Analyzing the X-ray was a rare opportunity for Coopersmith.

 “We don’t get to see bones that are thousands of years old, or bones with barbed arrows embedded,” she said.

After receiving what he realized was an extremely rare forearm bone from archaeology colleagues in Greece, Agelarakis said, he concluded battlefield surgeons had removed the arrow shaft and attempted to remove the arrowhead by filing down two of three barbs on it, but couldn’t do anything about the third barb and then cleaned the wound.

“Now we have conclusive evidence that it was a barbed arrow – and evidence of scraping,” he said, adding the surgeons had to work fast because the warrior must have been bleeding profusely and would have died without immediate treatment.”

For Anagnostis Agelarakis, the man who eventually died in his late 50s or early 60s was a distant echo of the suffering endured by contemporary war veterans as the occasion of Memorial Day approached.

“He was a wounded vet who was disabled,” Agelarakis said. “Many times we don’t understand the pain of these people, or the obligation of these people. To commemorate the love and honor of our soldiers, we have the opportunity to look back in time to see the effects on our wounded warrior.”

From the writings of Hippocrates, he said, there is “ample evidence of surgical operations that were very complex.”

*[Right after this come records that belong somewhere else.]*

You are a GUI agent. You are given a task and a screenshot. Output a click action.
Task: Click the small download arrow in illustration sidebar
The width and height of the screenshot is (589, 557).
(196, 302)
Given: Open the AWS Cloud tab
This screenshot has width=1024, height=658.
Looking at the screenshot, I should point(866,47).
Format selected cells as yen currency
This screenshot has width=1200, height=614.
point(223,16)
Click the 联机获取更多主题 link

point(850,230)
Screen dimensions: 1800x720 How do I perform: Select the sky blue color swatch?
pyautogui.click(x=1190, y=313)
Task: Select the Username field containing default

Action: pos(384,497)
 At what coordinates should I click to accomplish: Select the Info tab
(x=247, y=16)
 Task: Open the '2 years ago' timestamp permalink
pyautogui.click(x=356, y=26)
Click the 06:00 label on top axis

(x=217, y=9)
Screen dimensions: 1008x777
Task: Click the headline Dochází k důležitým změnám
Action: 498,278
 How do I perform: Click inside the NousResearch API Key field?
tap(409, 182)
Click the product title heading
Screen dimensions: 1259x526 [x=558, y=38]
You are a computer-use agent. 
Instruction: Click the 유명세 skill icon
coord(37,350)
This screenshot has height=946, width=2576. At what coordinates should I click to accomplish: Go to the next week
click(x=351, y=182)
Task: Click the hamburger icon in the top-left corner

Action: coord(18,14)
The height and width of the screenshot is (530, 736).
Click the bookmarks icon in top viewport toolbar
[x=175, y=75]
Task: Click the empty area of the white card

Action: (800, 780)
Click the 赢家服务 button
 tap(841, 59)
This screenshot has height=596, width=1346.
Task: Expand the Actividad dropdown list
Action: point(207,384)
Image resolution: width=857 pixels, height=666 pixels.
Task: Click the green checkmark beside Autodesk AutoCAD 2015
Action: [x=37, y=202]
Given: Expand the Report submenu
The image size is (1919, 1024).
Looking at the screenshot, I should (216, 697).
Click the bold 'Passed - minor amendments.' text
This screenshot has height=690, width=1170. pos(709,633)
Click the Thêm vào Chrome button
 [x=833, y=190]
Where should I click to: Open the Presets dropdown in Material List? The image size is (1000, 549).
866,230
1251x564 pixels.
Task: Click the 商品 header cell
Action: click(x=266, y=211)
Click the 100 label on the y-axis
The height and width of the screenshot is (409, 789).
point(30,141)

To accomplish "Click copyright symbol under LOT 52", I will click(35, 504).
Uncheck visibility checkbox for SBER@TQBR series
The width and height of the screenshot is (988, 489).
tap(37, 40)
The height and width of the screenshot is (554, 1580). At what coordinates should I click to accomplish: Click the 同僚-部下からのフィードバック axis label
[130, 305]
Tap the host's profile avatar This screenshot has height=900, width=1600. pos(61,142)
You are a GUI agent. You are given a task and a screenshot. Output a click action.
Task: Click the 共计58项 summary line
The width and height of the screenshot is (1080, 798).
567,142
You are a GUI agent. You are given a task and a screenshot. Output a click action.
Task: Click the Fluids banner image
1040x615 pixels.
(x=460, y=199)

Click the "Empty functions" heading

He said that although it was impossible to know the battle in which the wound was sustained, he said it was likely it took place at a time when King Philip was fighting a war to expand his territory among Greek city-states, including Athens. Historians record a battle in which King Philip’s army defeated a force of 3,000 Athenian warriors who landed at Methoni on the coast of Macedon in what is now northern Greece in 359 B.C.

And, Agelarakis said, Athenian archers were known to use a barbed bronze arrowhead of deadly design. 

“That was its purpose, to not be able to be retrieved from the limb it hit. The barb was there to make it more lethal,” Aglelarakis said.

Agelarakis said a forensic reconstruction of the warrior’s skull, including what was left of his teeth revealed that he had lived to the age of 58 or 62 years. He was in relatively good health for a man living that long during Philip’s reign (382–336 BCE). 

But the arrowhead in his arm left him unfit to fight again. 

Adelphi sophomore anthropology student Kimberly Lombardi worked with Argie Agelarakis, professor Agelarakis’s wife, who teaches technical drawing and scientific illustration at Adelphi. She said using photos of the skull, she and Lombardi used an overlay technique to develop the man’s external features and seemingly bring him back to life.

“Taking into account the age of the individual at death, we added the wrinkles,” Aglelarakis said.   

Agelarakis said the warrior may have been wounded “in the gray-haired period of his life,” but the wound didn’t ultimately contribute to his cause of death, which remains unknown. 

While the bronze arrowpoint had visibly oxidized, turning green, it caused no infection because bronze acts as a biocide, inhibiting the growth of pathogens that could cause infection.

Agelarakis said the bone was discovered by Dr. Vasili Poulois, archeologist emeritus of the Greek Archeological Society. Agelarakis said Poulois discovered the remains of the warrior in a burial ground at the prefecture of Serres in the mid-1980s. 

No artifacts indicated anything about the warrior’s social status. After what Agelarakis described as “a lot of bureaucracy and permits,” Poulois was able to ship the warrior’s forearm bone to Agelarakis.

“I am a caretaker,” said Agelarakis. Eventually, he said, the remains will go back to a museum in Greece.

A former student of Agelarakis, Dr. Carrina Lezzi, research coordinator at North Shore-LIJ, initiated the effort to enable Agelarakis to bring the forearm to the radiology department for further analysis. 

The Adelphi anthropology scholar said he plans to publish his findings about the unknown warrior in journals of the American Para-Pathological Association and the American Institute of Archaeology.